Source records
------------------------------------------------

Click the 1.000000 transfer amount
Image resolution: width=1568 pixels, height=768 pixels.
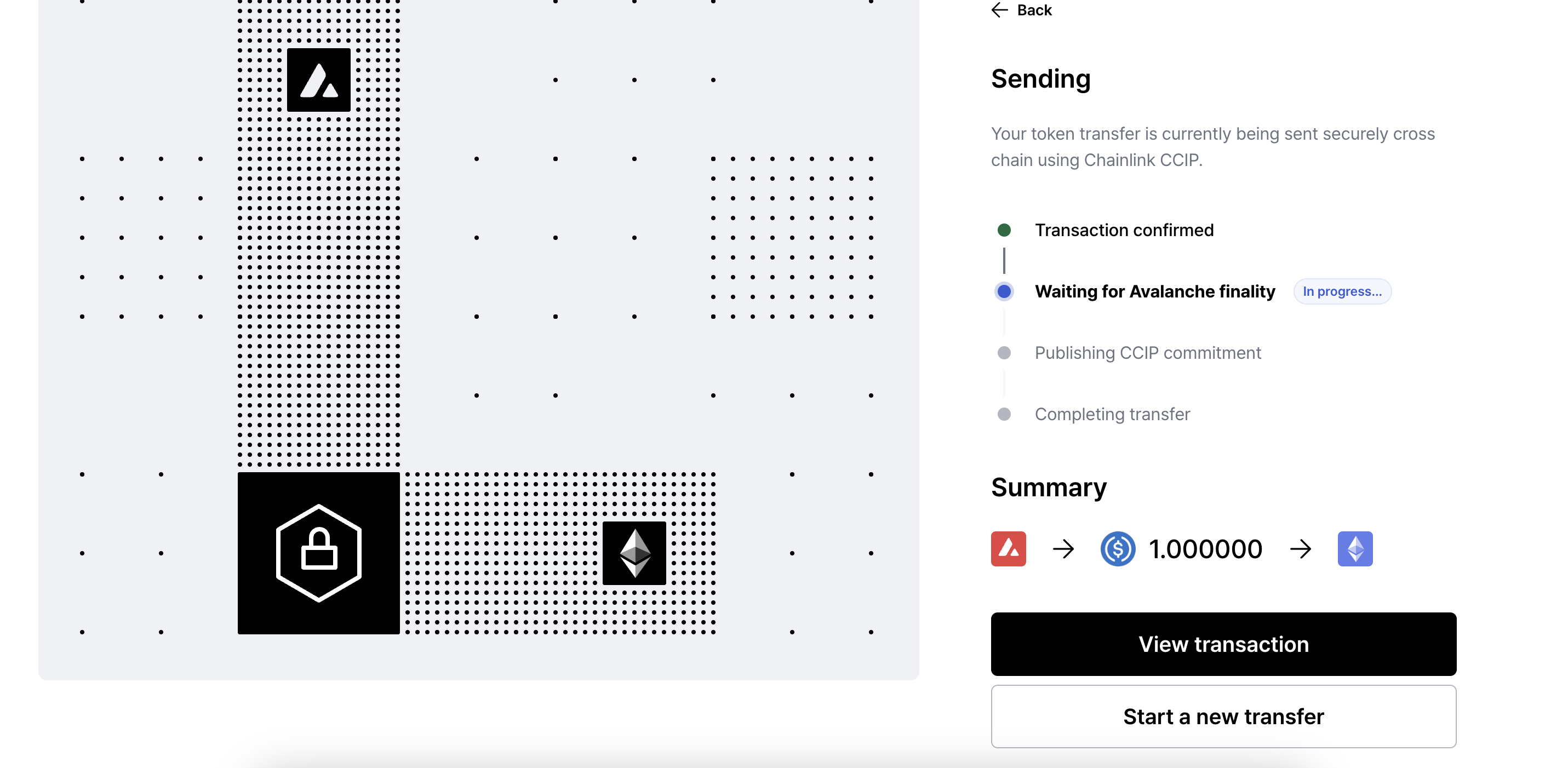pos(1205,549)
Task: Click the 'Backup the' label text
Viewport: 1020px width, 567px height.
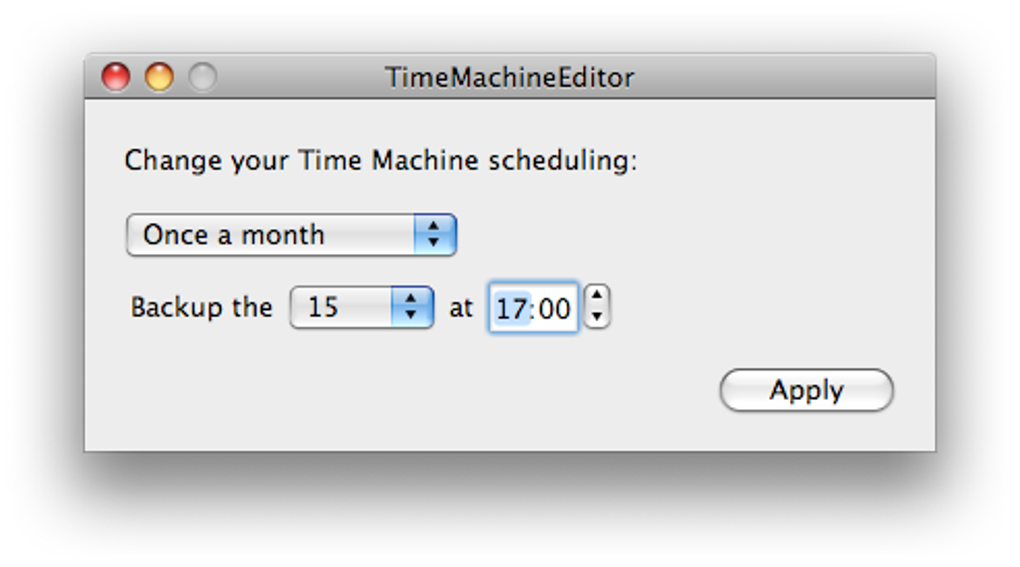Action: coord(201,307)
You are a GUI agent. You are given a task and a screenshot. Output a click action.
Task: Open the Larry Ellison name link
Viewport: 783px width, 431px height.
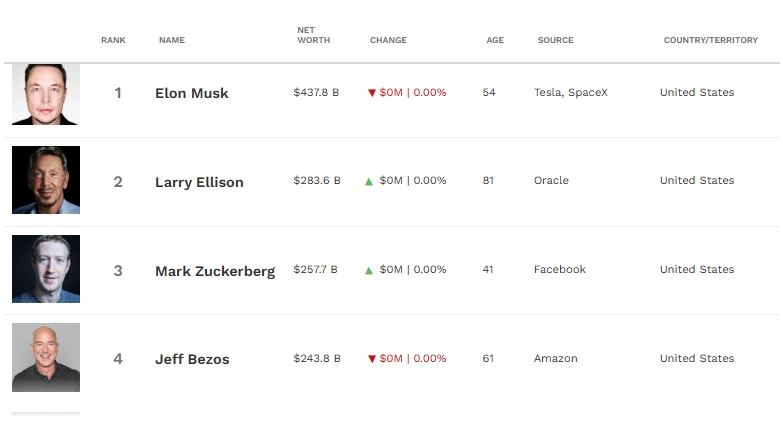pos(199,182)
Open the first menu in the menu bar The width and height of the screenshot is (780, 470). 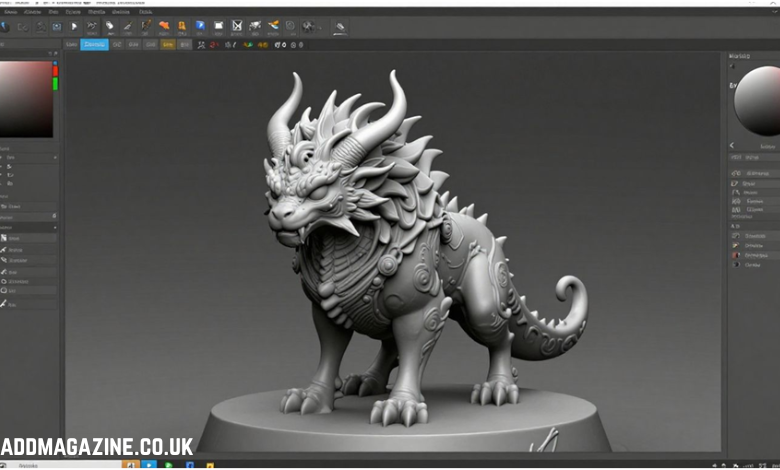(11, 11)
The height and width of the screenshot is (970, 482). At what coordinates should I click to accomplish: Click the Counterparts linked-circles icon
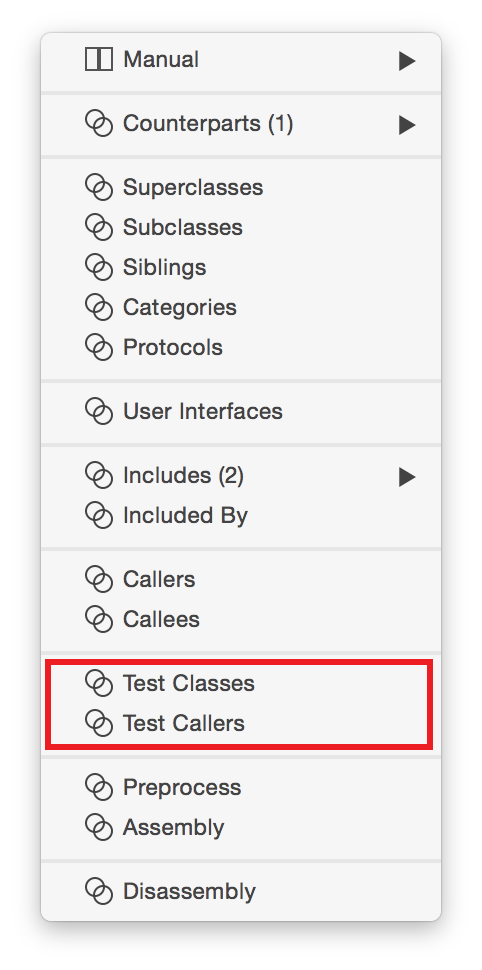click(99, 124)
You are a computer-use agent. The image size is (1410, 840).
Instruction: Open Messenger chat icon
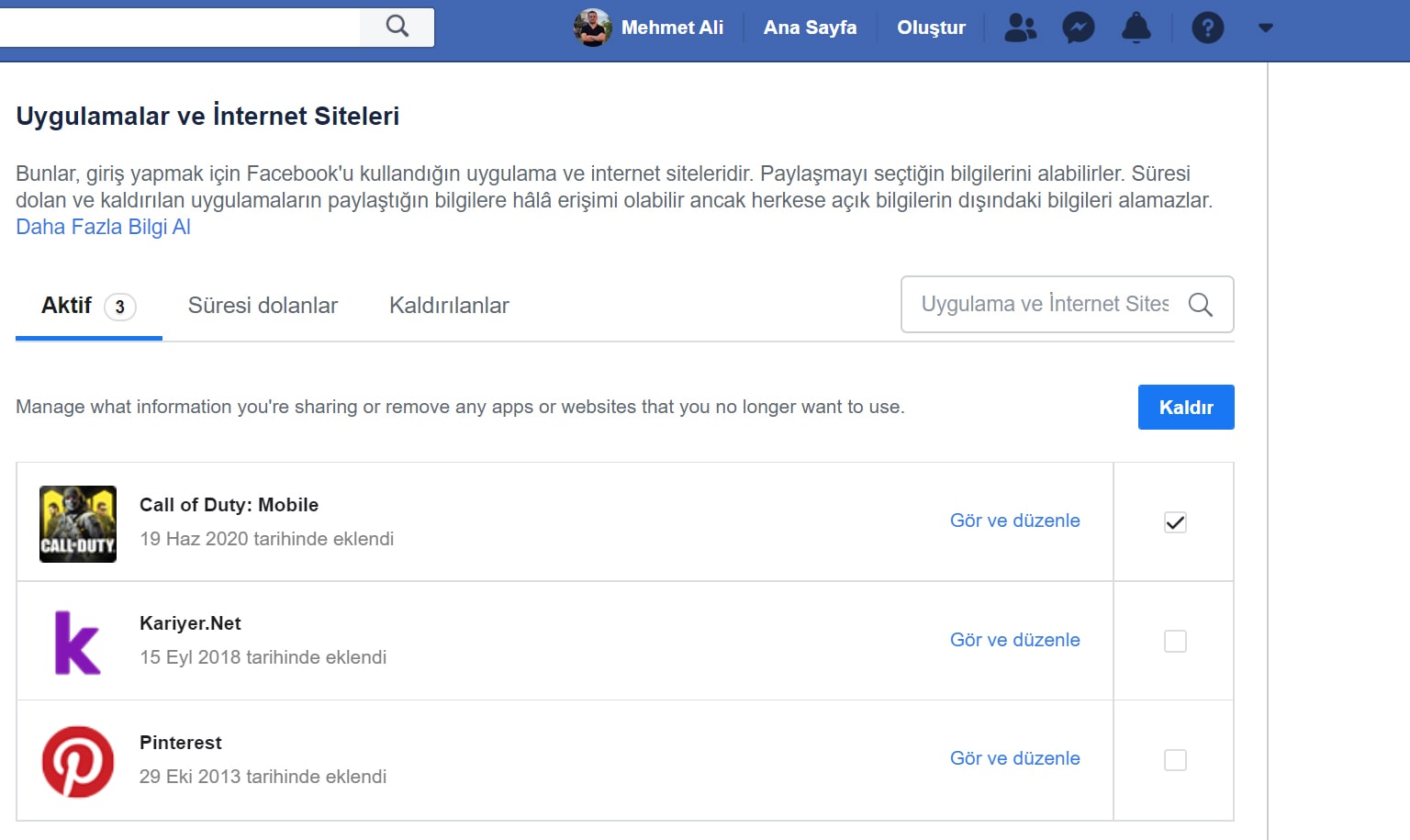point(1078,28)
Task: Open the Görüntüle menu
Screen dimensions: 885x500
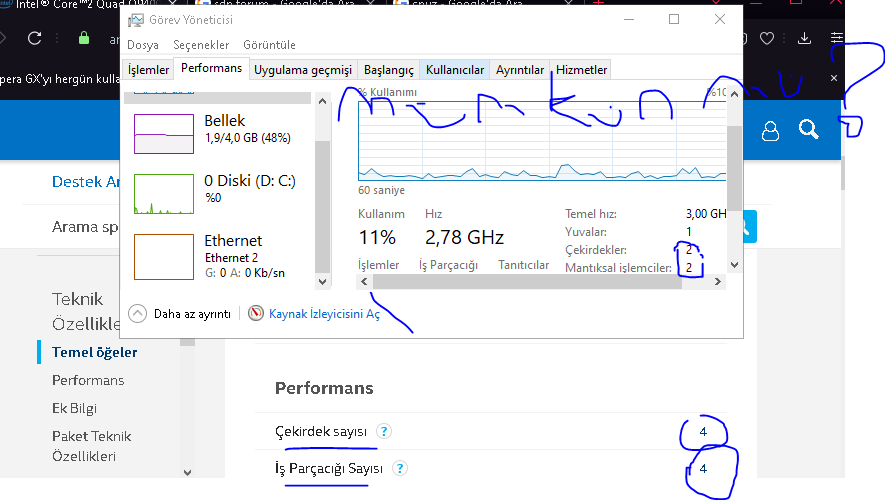Action: tap(269, 45)
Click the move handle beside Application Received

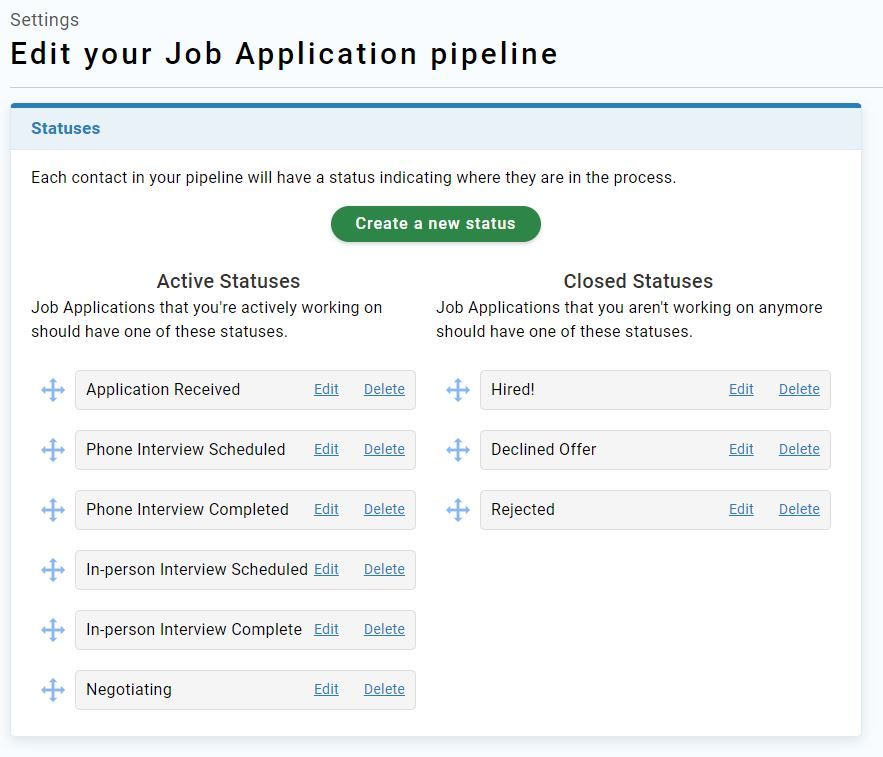(x=53, y=390)
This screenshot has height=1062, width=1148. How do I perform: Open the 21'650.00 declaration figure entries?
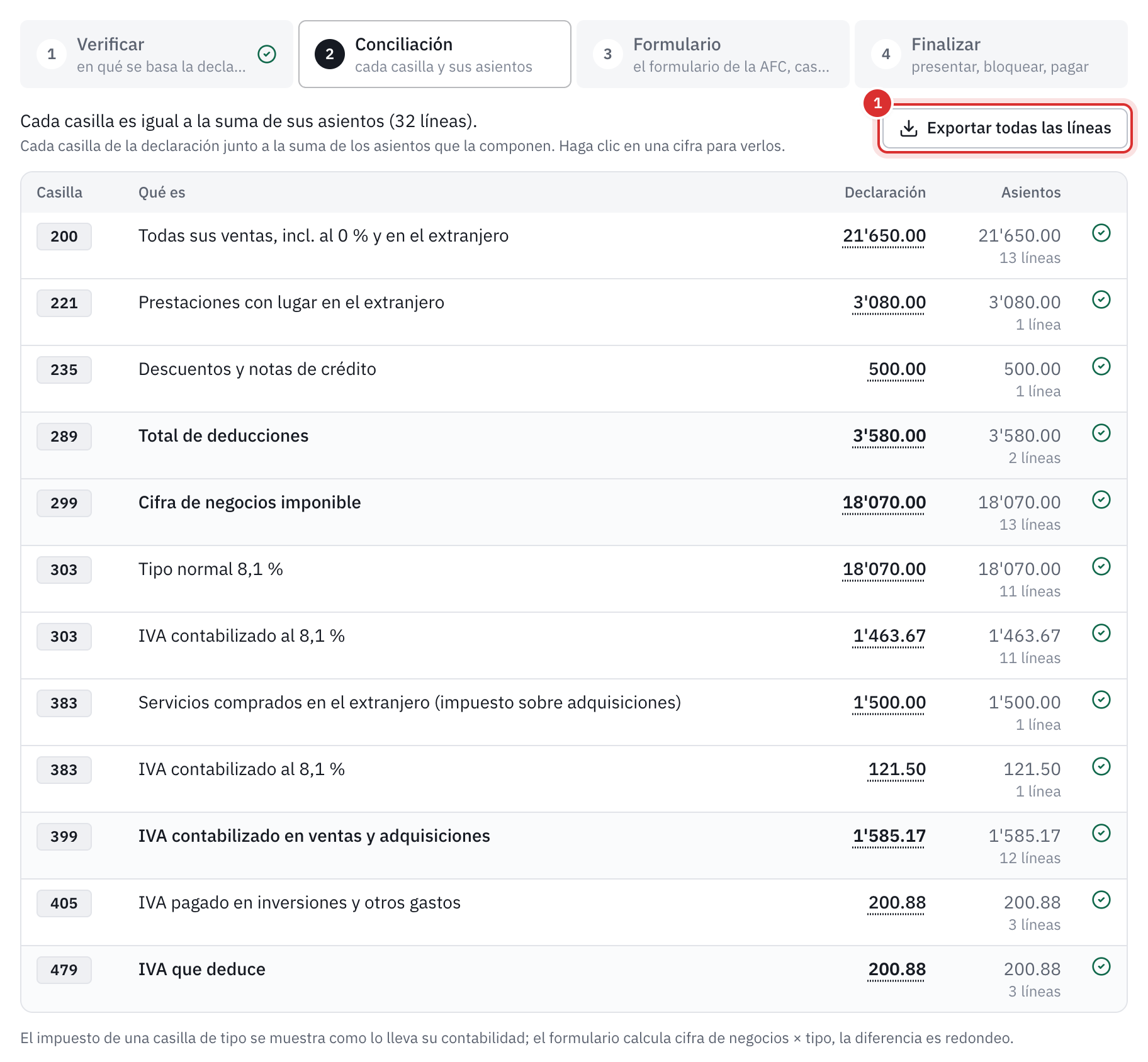(884, 236)
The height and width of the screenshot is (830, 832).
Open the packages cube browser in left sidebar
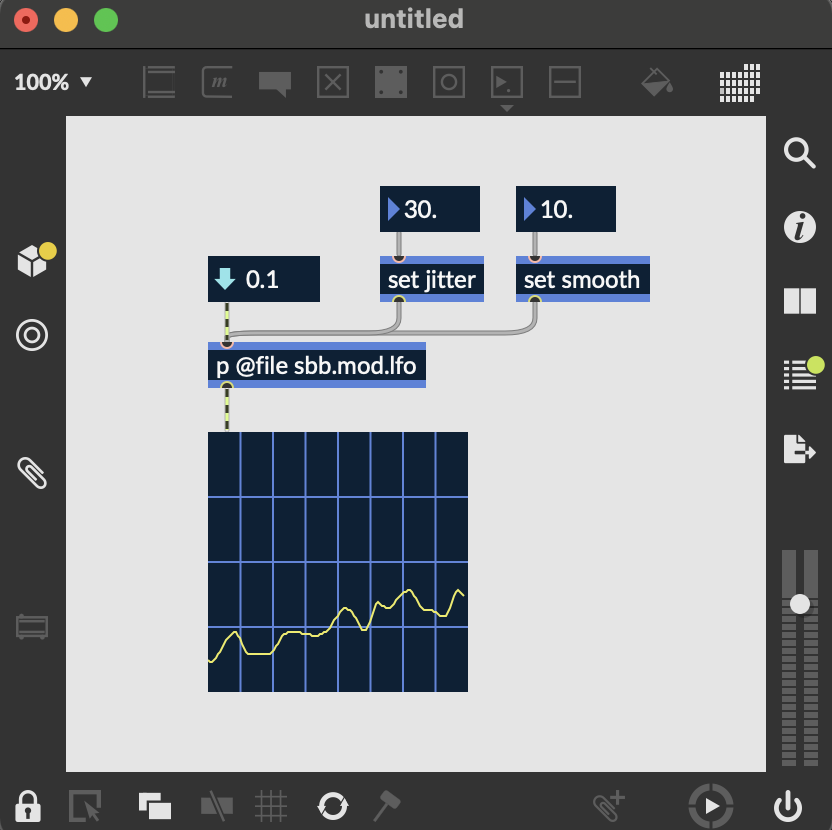click(x=32, y=262)
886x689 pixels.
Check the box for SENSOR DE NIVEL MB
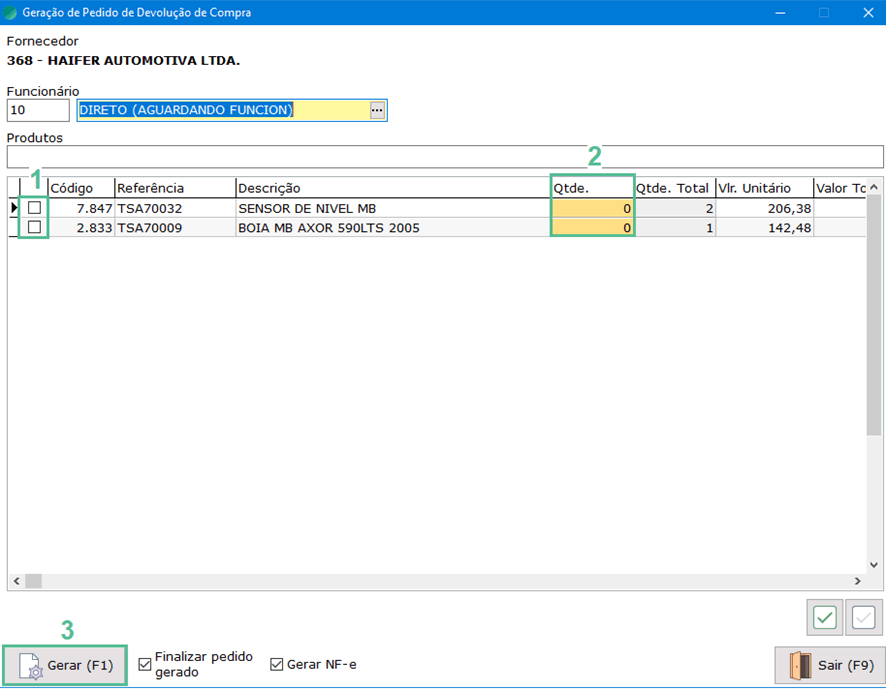tap(34, 208)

------------------------------------------------

**What you need to do**
Only the lines from the one that contains "Click the move" through the last line of the records may appear in the answer, retyped exactly and with no pictures.

**Written solution**
Click the move handle beside Application Received

(x=53, y=390)
This screenshot has height=1062, width=1148. How do I perform: Open the 21'650.00 declaration figure entries?
(884, 236)
The height and width of the screenshot is (830, 832).
Open the packages cube browser in left sidebar
click(x=32, y=262)
886x689 pixels.
Check the box for SENSOR DE NIVEL MB
tap(34, 208)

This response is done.